Holocaust man’s killer gets 25

MERCILESS: Aljulah Cutts is sentenced yesterday in the murder of Guido Felix Brinkmann during a brutal 2009 robbery at his Manhattan home.

The old man had cheated death at three concentration camps.

So when a thug one-third his age wrapped Guido Felix Brinkmann in duct tape and beat him hard enough to shatter his bones, the 90-year-old Holocaust survivor wasn’t going to give up anything — even the combination to his two safes, a Manhattan judge said at a dramatic murder sentencing yesterday.

“You did not know the strength and resolve of Mr. Brinkmann,” Manhattan Supreme Court Justice Juan Merchan told Brinkmann’s murderer, 30-year-old Aljulah Cutts, sentencing him to 25 years to life in prison.

Brinkmann died a bloody pulp in his Upper East Side apartment three years ago — his head bashed to the point of brain hemorrhage, four of his ribs broken — refusing to surrender to his assailants.

“You thought he would roll over,” Merchan told Cutts. “Instead, he summoned the stamina and the courage he had gained from his time in the concentration camps.”

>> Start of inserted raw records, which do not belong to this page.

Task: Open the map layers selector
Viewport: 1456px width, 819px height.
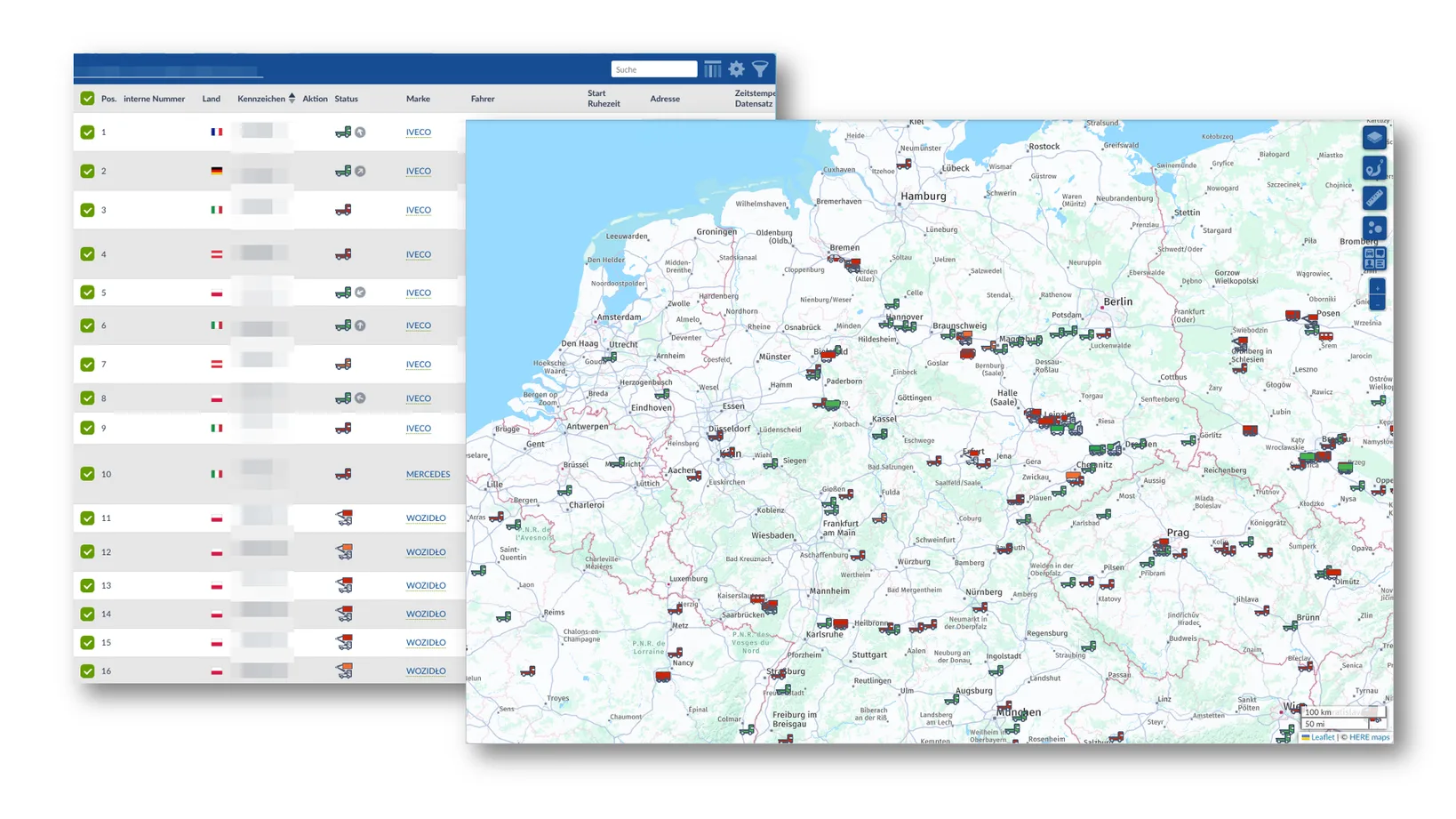Action: pos(1374,138)
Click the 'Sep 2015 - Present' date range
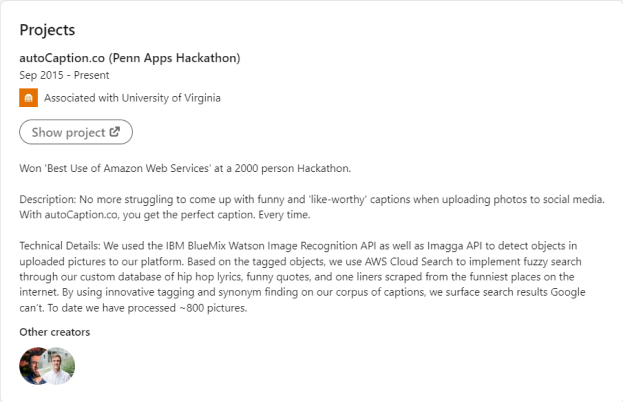 [64, 75]

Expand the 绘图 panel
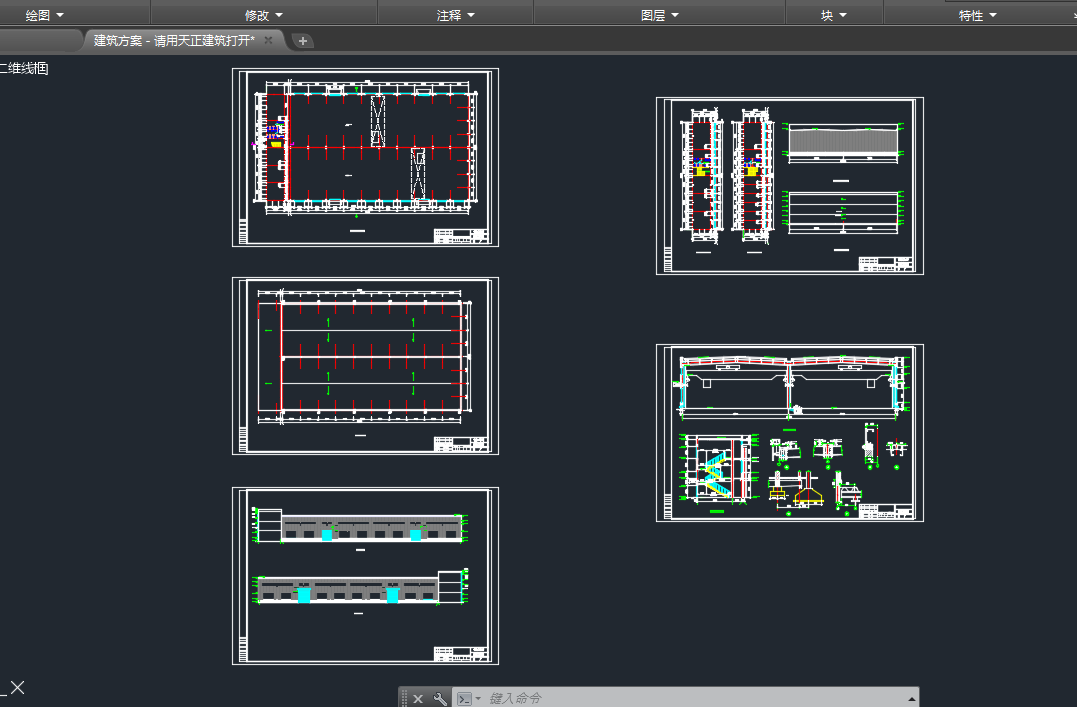[45, 15]
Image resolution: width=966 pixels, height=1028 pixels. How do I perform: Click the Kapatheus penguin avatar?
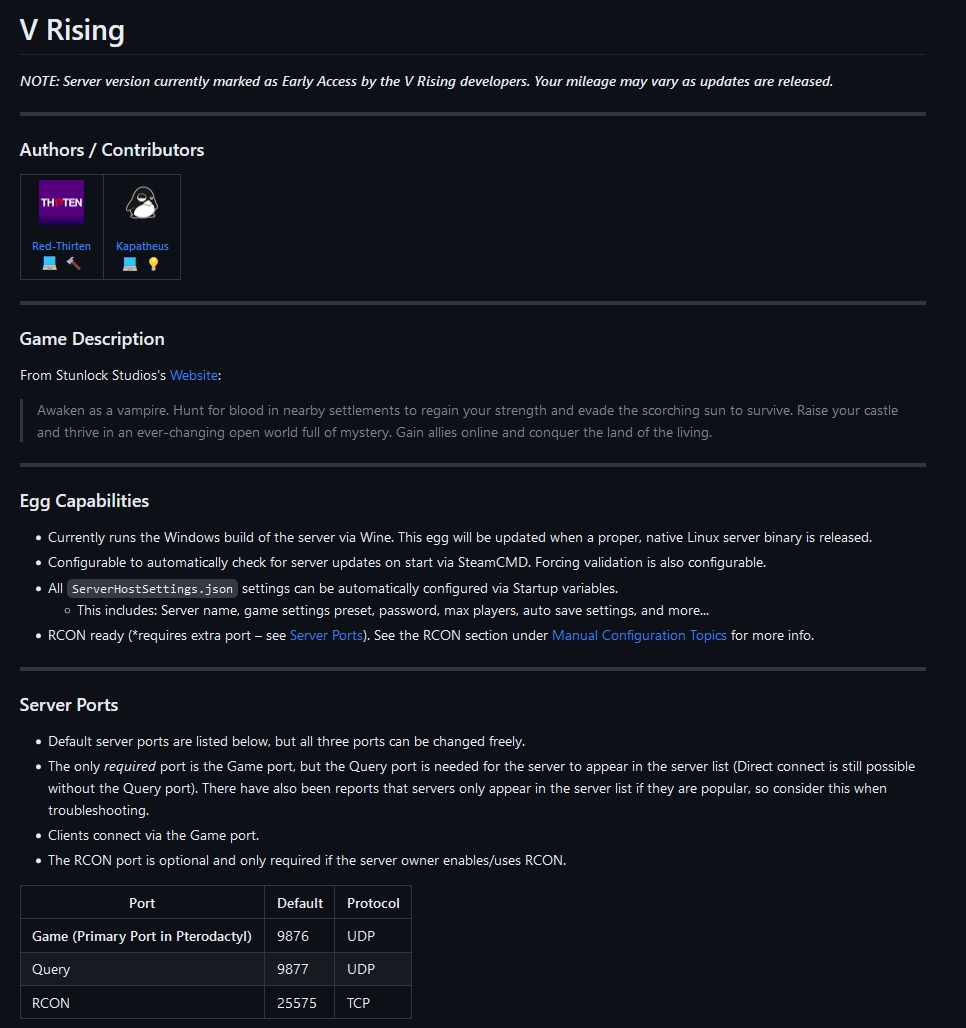point(142,203)
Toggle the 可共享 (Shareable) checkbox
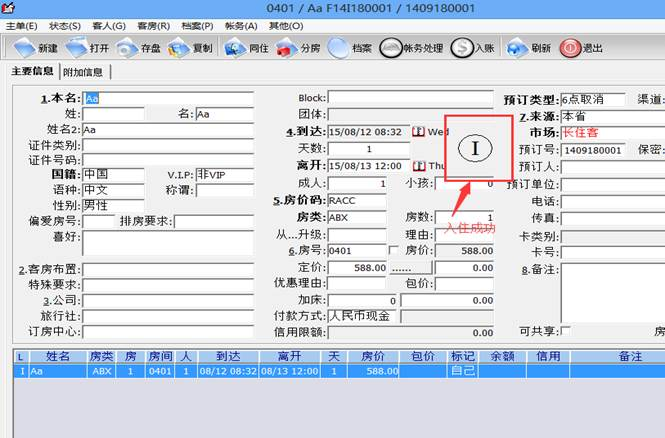Image resolution: width=665 pixels, height=438 pixels. point(566,331)
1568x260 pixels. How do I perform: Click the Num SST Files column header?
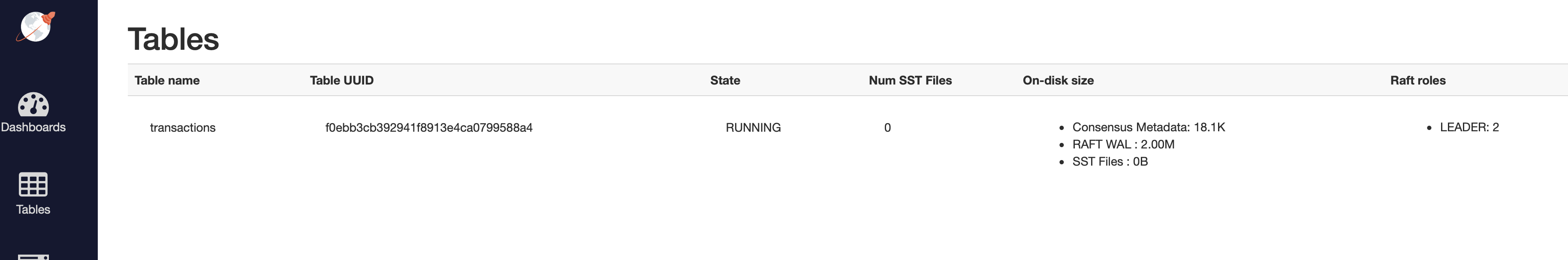911,80
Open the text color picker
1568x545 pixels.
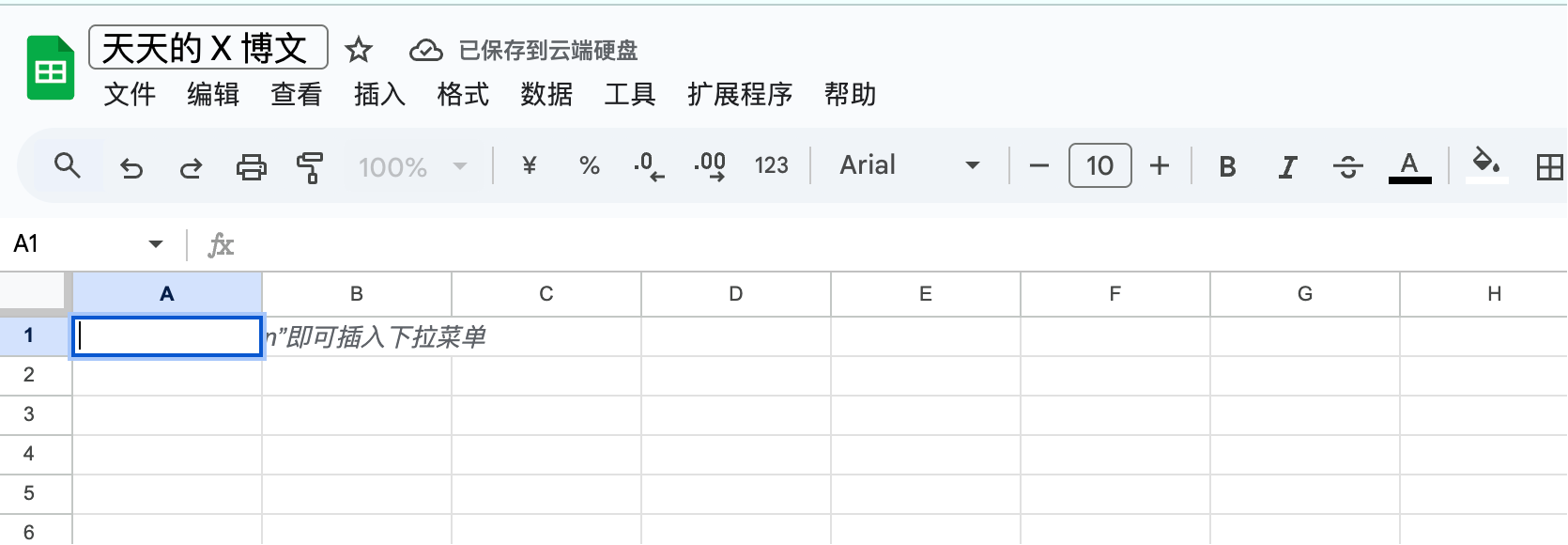click(x=1409, y=167)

One of the safes held thousands in cash. The other, the larger of the two, held tax records.

Prosecutors say Cutts and two others — his brother Hasib, and Angela Murray, who both face murder charges — tortured Brinkmann, then stole the larger safe when the tough old man wouldn’t crack. All they found inside was worthless paper.

“This was no ordinary beating. No, what you did to Mr. Brinkmann was unjustified and shocking to the conscience,” Merchan said.

Manhattan prosecutor Shanda Strain called the killing “incredibly brutal and heinous.”

Still, the most moving statement came via videotape, from Brinkmann’s son, Dr. Rick Brinkman, a 58-year-old psychologist from Portland, Ore.

“Honestly, I don’t even understand how you do that to someone your own age, never mind someone who is 60 years older than you,” said the son, who filmed himself wearing a Rangers T-shirt and sitting in front of a window frame filled with evergreens.

At Mauthausen-Gusen concentration camp in Austria, where Brinkmann spent 9 months, “they would make them stand outside in below-zero weather for four hours at a time in nothing but their underwear, just waiting for prisoners to die. He survived that,” the son said.

“He was not afraid of anything — because, I mean, he faced death,” the son said.

“I think I’ve seen him angry five times in his whole life. He was a real sweetheart of a guy.”

Defense lawyer Daniel Scott asked the judge to “temper justice with mercy,” and sentence Cutts to the minimum, 20 to life.

Cutts, too, spoke. “A heinous crime has been put against me,” he insisted. “I know I am innocent.”